**Task to complete:** Shift the coordinates in the rows below by adding 108 to each x and y value. Rewrite only the lines from the one containing "Title IX (17, 410)" through the final row, with the new coordinates.

Extracted rows

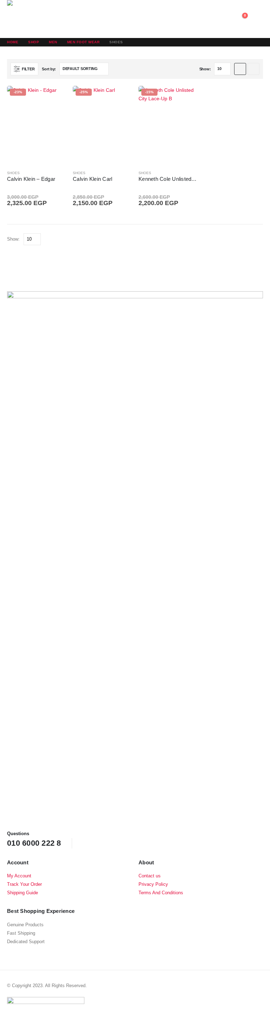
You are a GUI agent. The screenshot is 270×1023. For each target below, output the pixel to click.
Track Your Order (24, 884)
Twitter (98, 842)
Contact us (150, 875)
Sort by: (49, 69)
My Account (19, 875)
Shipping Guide (22, 892)
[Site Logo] (38, 19)
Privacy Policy (153, 884)
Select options (54, 97)
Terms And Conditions (161, 892)
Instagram (112, 842)
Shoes (13, 173)
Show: (205, 69)
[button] (256, 19)
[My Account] (224, 19)
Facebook (85, 842)
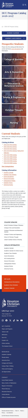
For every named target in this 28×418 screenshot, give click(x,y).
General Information (9, 178)
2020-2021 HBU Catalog (10, 159)
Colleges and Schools (7, 363)
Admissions (4, 334)
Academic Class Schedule (13, 38)
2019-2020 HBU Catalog (10, 161)
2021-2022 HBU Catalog (10, 157)
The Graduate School (7, 346)
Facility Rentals (6, 394)
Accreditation (10, 412)
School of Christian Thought (11, 237)
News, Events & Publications (9, 383)
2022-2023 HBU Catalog (10, 155)
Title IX (17, 410)
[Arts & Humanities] (14, 72)
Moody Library (5, 357)
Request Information (7, 386)
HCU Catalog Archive (9, 258)
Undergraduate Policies (9, 180)
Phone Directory (6, 388)
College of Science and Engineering (13, 234)
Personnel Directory (7, 391)
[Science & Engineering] (14, 97)
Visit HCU (4, 337)
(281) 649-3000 (8, 310)
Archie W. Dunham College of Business (13, 225)
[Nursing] (14, 123)
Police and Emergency (7, 369)
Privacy (3, 412)
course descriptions (16, 49)
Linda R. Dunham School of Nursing (13, 239)
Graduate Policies (8, 182)
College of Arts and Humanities (12, 228)
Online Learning (5, 343)
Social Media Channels (7, 380)
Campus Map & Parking (7, 366)
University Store (6, 360)
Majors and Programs (7, 329)
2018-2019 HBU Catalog (10, 163)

**Response for this exercise:**
Title IX (125, 518)
[Arts & Humanities] (122, 180)
Moody Library (113, 465)
Request Information (115, 494)
HCU Catalog Archive (117, 366)
Undergraduate Policies (117, 288)
Phone Directory (114, 496)
College of Science and Engineering (121, 342)
Personnel Directory (115, 499)
[Science & Engineering] (122, 205)
Visit HCU (112, 445)
(281) 649-3000 (116, 418)
Archie W. Dunham College of Business (121, 333)
[Nursing] (122, 231)
Police and Emergency (115, 477)
Privacy (111, 520)
course descriptions (124, 157)
Linda R. Dunham School of Nursing (121, 347)
Graduate Policies (116, 290)
College of Arts and Humanities (120, 336)
Online Learning (113, 451)
Social Media Channels (115, 488)
Campus Map & Parking (115, 474)
University Store (114, 468)
Majors and Programs (115, 437)
2018-2019 HBU Catalog (118, 271)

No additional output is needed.